Завидев зарево Суздаля, Иван Спячей опять заупрямился: обратно хочу. Никакие уговоры не действовали, даже подрались маленько. То есть не маленько, а самому князю Дмитрию Спячей зубы повредил и скулу. Промаявшись на ночлеге без сна, утром князь сказал Ивану:
— Хошь, возвращайся во Владимир. Но пеша. Лошадь нам самим нужна.
Коломенский молча прыгнул в седло.
Суздаль обошли окраиной, в тоске поглядев на пожар и на раненых, которым некому было помочь. Оставили их замерзать.
Немногие из уцелевших жителей — кто как-то схоронился от татар, а теперь сумел добыть лошадь, — пристали к князю Дмитрию. «Это ли воины?» — думал он, глядя на них. Но не бросишь же! Все-таки свои.
Так и тащилась за ним исстрадавшаяся, полураздетая и голодная толпа до самой Сити. Тех, кто совсем уж терял силы, оставляли в скрадках под деревьями, обещали вернуться за ними. Но знали остающиеся и знали уходящие — не вернутся.
Прибыв к дяде на Сить, Дмитрий уже твердо знал: надо бежать дальше, на Белоозеро. Такого сокрушительства, какое несли с собой татары, русским не выдержать. Рухнуло все. Теперь только одна вот эта Сить в унылых метелках засыпанного снегом камыша. Не хотелось Дмитрию бесславно сложить здесь голову. Но ясно было, дядю не переубедить. Он хочет битвы. Он мщением иссушаем. Здешние места между Ситью и Мологой даже и не его вотчина, а детей Константиновых, а его вотчина Владимир более не существует. В этом Дмитрий не сомневался. Довольно было ему поглядеть на Суздаль.

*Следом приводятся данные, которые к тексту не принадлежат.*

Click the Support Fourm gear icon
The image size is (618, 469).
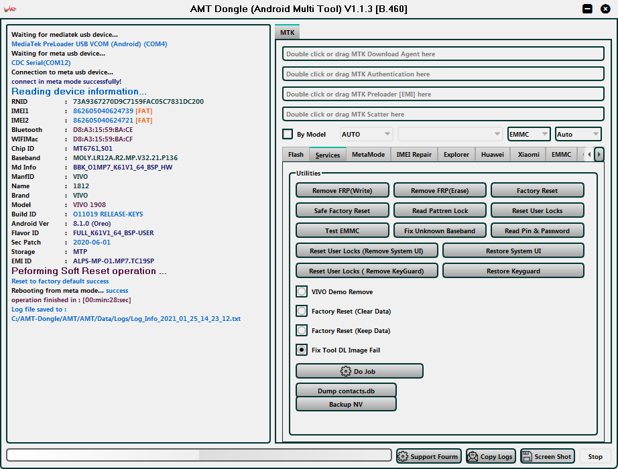pos(403,456)
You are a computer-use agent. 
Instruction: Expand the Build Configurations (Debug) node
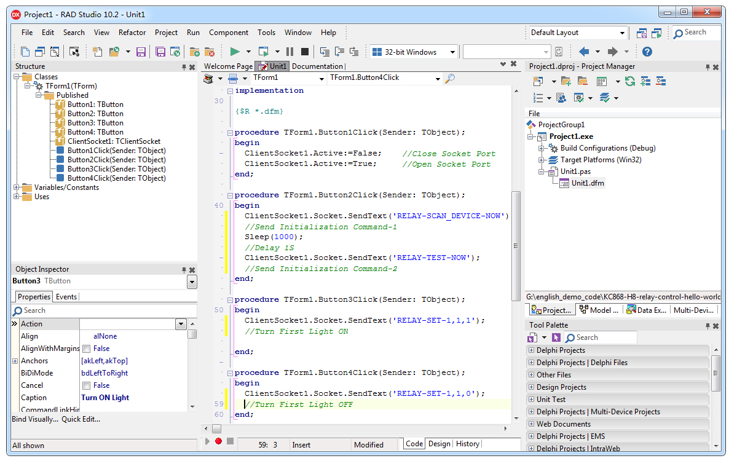542,148
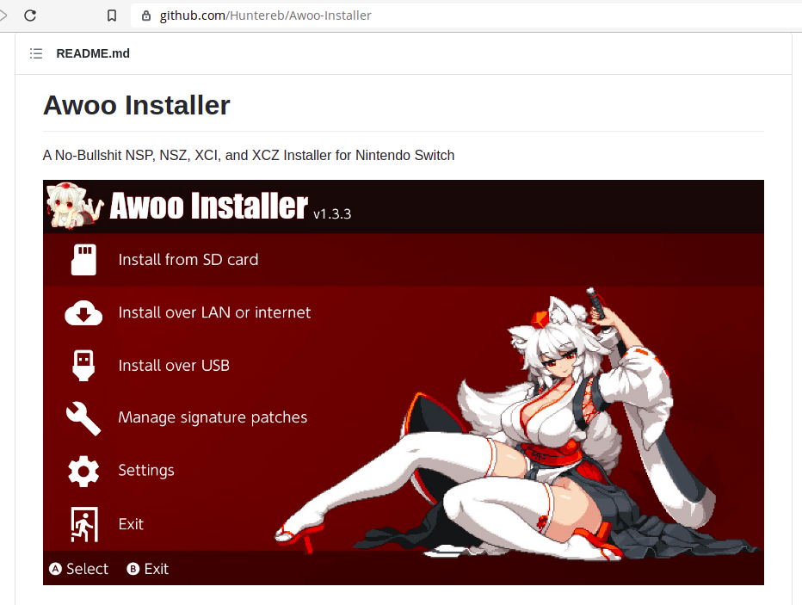The image size is (802, 605).
Task: Bookmark this page using bookmark icon
Action: pos(112,15)

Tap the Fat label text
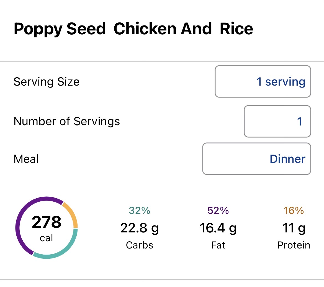[x=218, y=245]
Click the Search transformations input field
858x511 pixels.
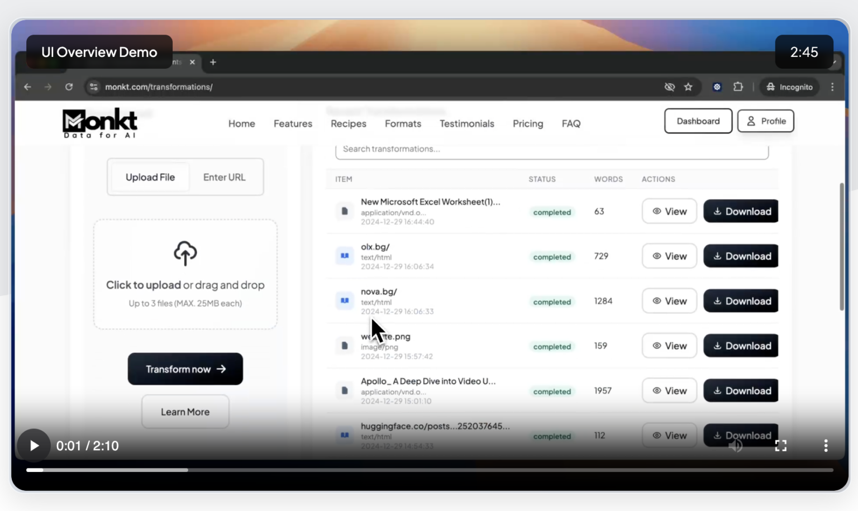[x=552, y=149]
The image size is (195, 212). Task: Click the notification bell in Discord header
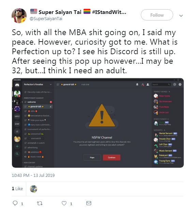tap(137, 85)
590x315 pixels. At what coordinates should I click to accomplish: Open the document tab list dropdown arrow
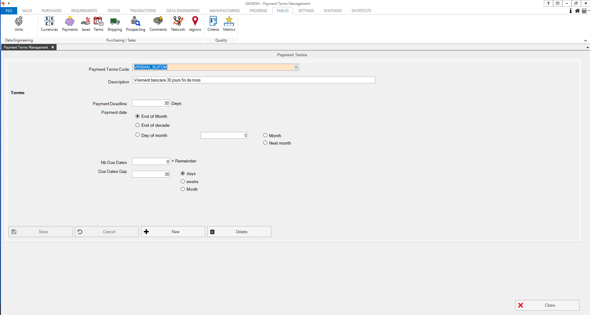pos(588,48)
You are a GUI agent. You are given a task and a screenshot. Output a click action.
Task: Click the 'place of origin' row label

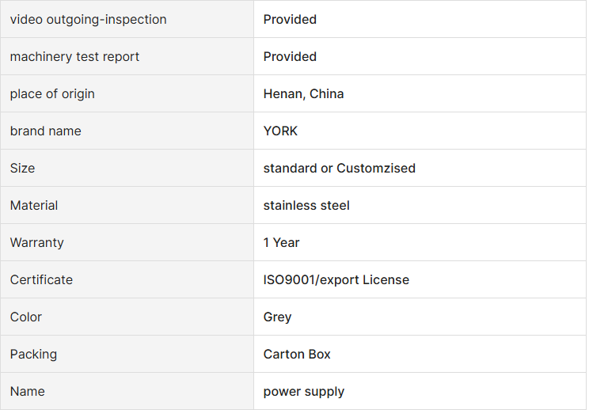(x=52, y=93)
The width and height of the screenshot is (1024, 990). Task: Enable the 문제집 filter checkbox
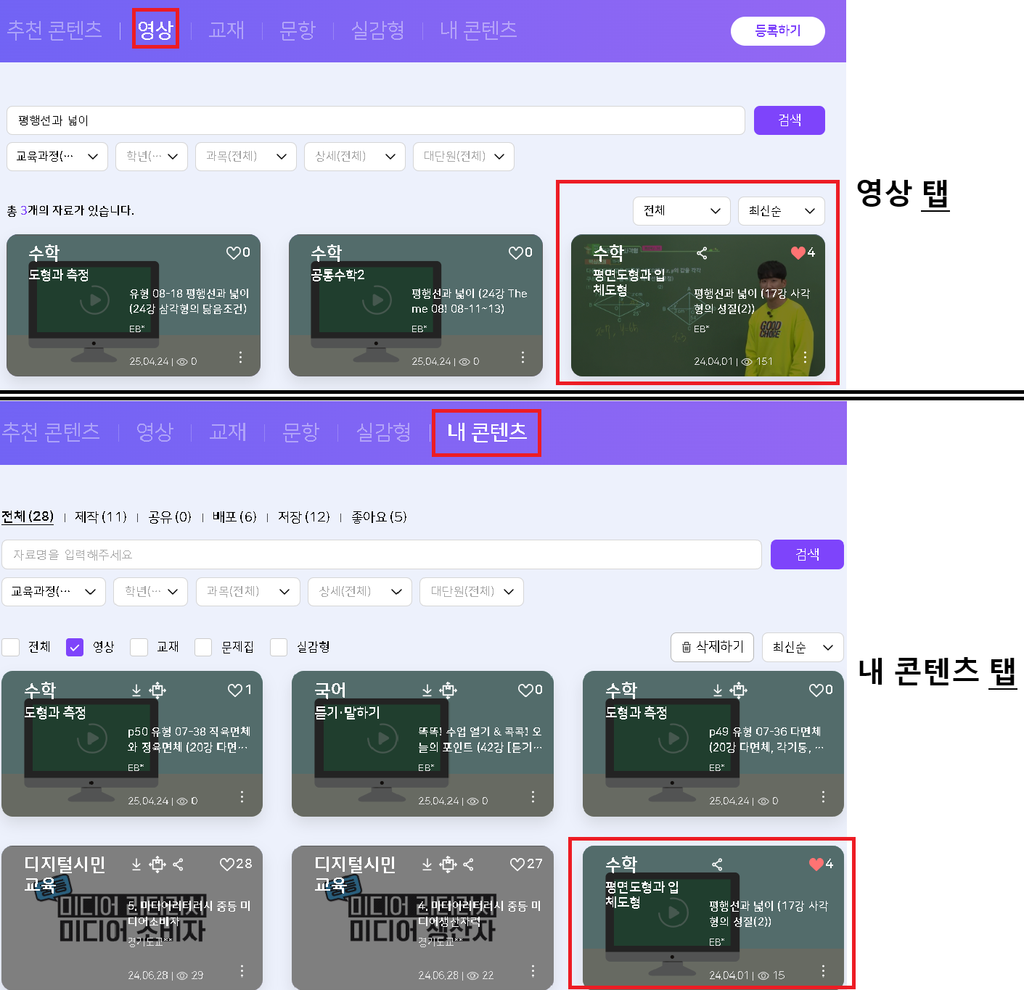[x=203, y=647]
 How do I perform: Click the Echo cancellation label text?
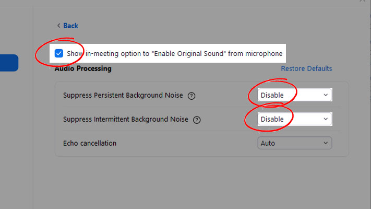(x=90, y=143)
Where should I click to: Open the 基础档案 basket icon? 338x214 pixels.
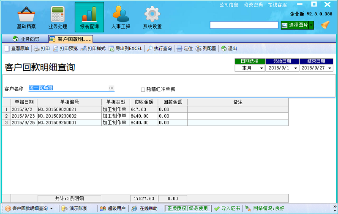[27, 16]
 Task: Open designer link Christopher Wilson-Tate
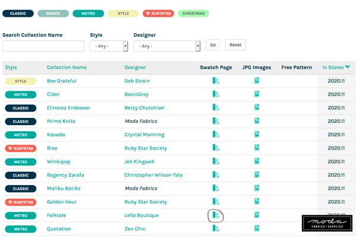click(x=154, y=175)
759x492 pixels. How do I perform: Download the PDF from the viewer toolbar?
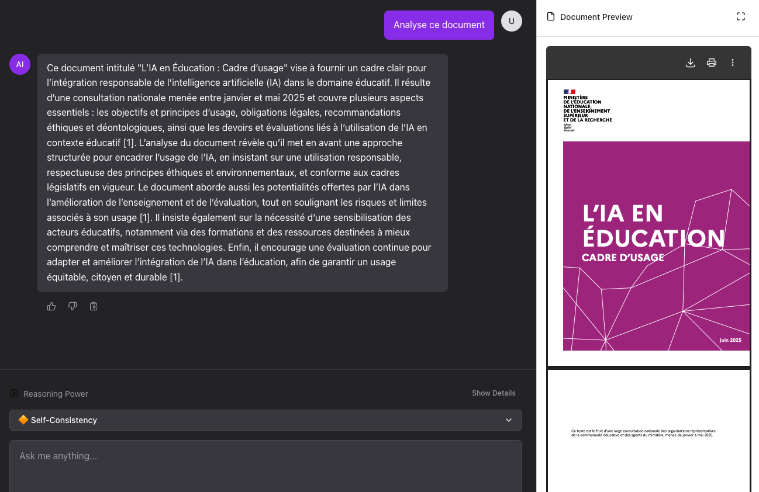coord(690,63)
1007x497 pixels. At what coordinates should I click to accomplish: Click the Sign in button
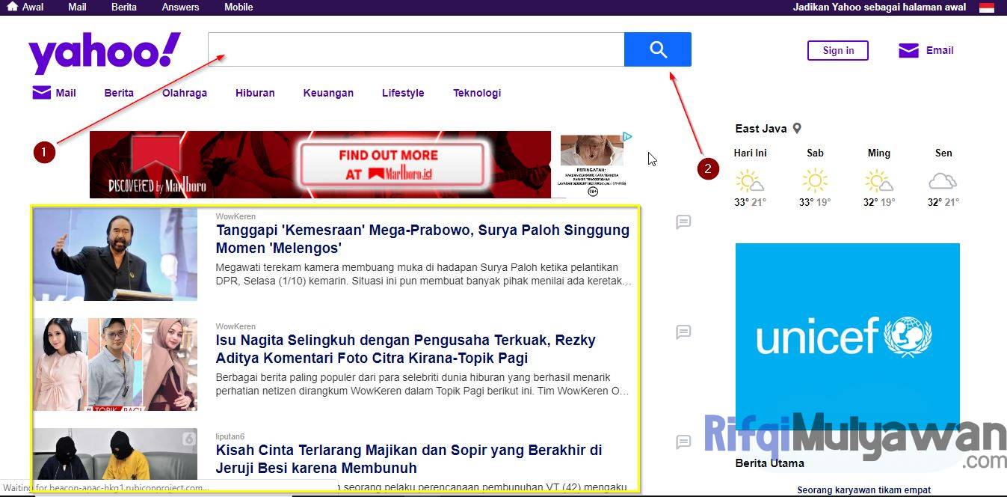click(837, 50)
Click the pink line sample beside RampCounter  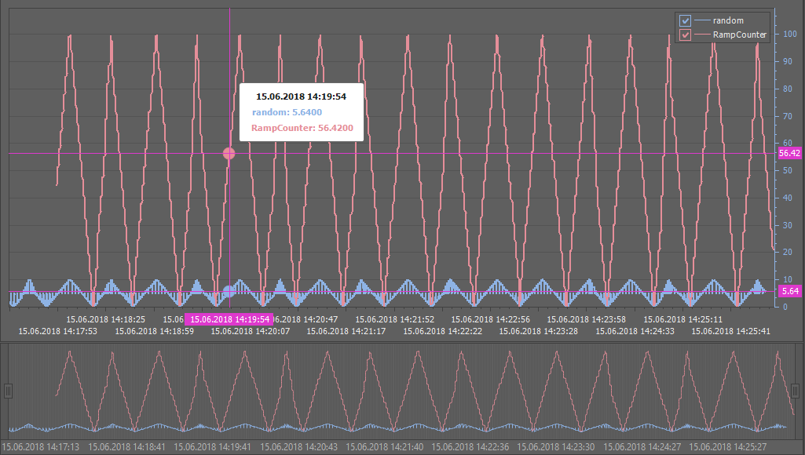(701, 35)
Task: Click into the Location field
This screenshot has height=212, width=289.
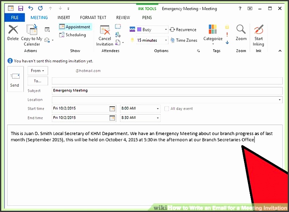Action: (165, 100)
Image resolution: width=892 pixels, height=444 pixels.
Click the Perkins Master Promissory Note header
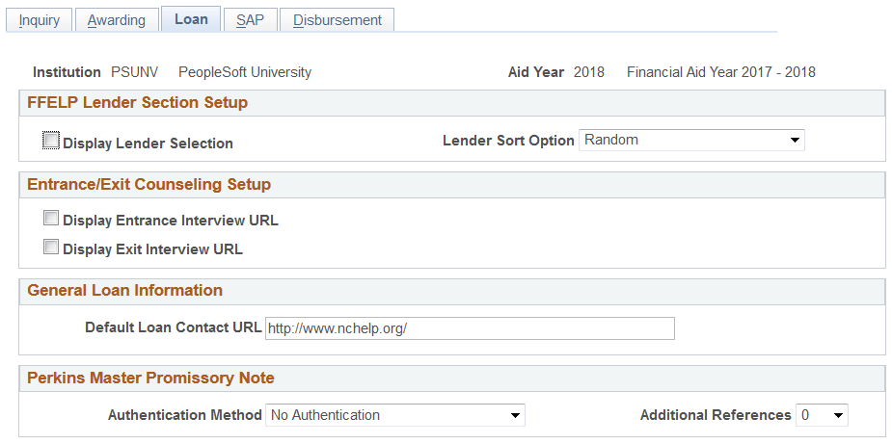(x=150, y=378)
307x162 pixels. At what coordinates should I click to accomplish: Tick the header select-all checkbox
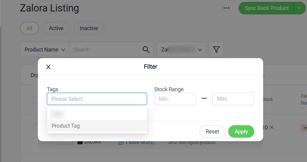click(35, 100)
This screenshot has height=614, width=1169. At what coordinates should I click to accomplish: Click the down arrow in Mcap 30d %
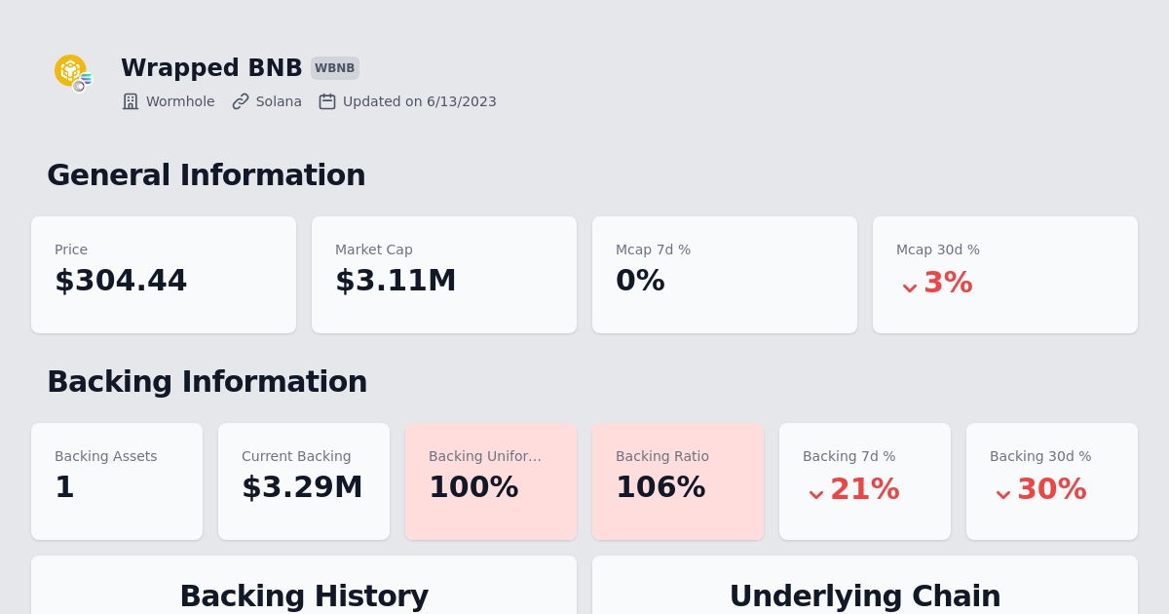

Теперь только сговориться с отцом. Можно так представить, что пойдут в Новгород к Ярославу, чтоб подвигнуть его наконец дать войска. Можно и в самом деле уйти туда. Но только выбраться из этого огромного стана. А то сгниешь тут без пользы. Проклятье всему! Это конец света.
Так метался он мыслями в шатре у Василька, притворяясь дремлющим. Только б дождаться утра и с батюшкой потолковать. Передохнуть малость, взять лошадей посвежее — и в новый путь. В конце концов, они с батюшкой люди не подневольные, такие же Рюриковичи. Пусть ничего у них нет — имя осталось, честь осталась, право выбора осталось. Как захотят, так и поступят. Сами знают, кому служить, а кому погодить. Может, и братьев Константиновичей на свою сторону перетянуть удастся? Не век им под дядею ходить… Может, и они решат к Ярославу кинуться? Завтра надо попробовать осторожно выведать, чего они думают. С ними-то способней было бы.